情報の送り手と受け手がいて、コミュニケーションがあります。コミュニケーションの手段(メディアと呼ばれていたり)は様々です。
テレビ・ラジオや新聞などのマスメディア。雑誌などの印刷物もあります。看板はそのコミュニケーションの手段のひとつと位置づけることができます。
情報の送り手は、ときに政治家や芸術家、生活者としての個人であるときもありますが、一般に企業や役所などのような団体(組織)であることが多いものです。

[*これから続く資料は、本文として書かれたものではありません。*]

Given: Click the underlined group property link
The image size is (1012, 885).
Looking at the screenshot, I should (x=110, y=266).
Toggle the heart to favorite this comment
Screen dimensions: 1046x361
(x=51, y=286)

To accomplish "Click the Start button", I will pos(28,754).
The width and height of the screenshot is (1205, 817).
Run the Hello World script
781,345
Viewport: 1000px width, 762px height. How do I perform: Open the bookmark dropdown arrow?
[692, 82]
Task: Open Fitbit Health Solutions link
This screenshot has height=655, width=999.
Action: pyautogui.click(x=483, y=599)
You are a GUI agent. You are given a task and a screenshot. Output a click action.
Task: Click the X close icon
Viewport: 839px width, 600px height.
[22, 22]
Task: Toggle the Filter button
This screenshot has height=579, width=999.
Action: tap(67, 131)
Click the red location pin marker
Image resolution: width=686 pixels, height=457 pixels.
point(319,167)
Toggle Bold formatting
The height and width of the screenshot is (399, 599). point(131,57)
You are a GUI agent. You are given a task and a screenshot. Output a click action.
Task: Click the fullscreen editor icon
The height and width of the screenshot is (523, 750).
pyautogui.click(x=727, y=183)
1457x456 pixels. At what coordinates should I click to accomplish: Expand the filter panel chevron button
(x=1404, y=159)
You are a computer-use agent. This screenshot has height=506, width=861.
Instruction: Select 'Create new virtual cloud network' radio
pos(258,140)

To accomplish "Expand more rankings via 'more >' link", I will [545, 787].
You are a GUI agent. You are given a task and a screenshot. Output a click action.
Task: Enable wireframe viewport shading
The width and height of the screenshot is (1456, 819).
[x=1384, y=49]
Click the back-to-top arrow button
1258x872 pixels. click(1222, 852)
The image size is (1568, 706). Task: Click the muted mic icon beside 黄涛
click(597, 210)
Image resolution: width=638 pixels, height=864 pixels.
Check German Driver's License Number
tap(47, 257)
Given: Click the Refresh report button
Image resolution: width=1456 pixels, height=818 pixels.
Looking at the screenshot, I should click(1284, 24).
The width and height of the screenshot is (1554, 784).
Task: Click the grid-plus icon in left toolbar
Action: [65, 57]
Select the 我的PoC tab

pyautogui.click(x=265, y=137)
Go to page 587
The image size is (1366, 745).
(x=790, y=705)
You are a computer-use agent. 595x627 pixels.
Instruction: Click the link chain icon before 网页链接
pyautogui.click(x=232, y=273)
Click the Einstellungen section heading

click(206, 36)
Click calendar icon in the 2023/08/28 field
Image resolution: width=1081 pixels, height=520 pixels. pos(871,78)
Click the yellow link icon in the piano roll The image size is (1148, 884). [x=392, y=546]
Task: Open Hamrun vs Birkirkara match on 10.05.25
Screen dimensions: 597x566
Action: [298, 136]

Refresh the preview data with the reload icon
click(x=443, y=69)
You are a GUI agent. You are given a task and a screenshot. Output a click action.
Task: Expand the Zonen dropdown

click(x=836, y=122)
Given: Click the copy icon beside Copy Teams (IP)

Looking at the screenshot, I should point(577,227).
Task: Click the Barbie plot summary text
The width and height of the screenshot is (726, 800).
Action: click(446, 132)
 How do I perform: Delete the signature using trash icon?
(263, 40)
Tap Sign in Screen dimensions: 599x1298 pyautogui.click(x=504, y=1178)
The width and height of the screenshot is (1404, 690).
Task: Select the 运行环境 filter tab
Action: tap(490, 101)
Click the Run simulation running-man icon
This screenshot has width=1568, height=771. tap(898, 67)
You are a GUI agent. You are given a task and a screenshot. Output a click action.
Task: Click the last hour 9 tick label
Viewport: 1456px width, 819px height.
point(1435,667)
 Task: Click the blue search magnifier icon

他のメディアと同様、看板もまたその送り手が、受け手に対してなんらかの行動を期待して企画制作されます。
看板の歴史
日本では藤原京から平城京頃の中心地でお店の標としてつけられていた牒が標牒(標牒)と呼ばれ使われていました。この頃の法律だった、大宝律令(701年)の修正版、令義解(833年)では、"市では、商品の標を立て題を示すこと"が義務づけられていました。この標(標識)が看板の始まりとされてます。
その後、平安期にはのれんが使用されるようになり、鎌倉末期には木簡から、簡板と呼ばれる紙の発明以前に、文字を記した竹や木の札が使われるようになります。この頃になると絵だけではなく文字による屋号がかかれるようになったことで現在の看板に近くなってきています。
そして室町時代から簡板・簡版(かんばん)として名前も定着し、桃山時代にはのれんに屋号や商品名が入れられて書かれる言葉や絵もも商標としての性格が強くなっていきました。
その後、安土桃山時代末期~江戸時代頃に、看(み)せるための板(いた)ということで看板(かんばん)と言う名前になり、それが定着していったと考えられています。それ以前は"鑑板"の文字もあてられていました。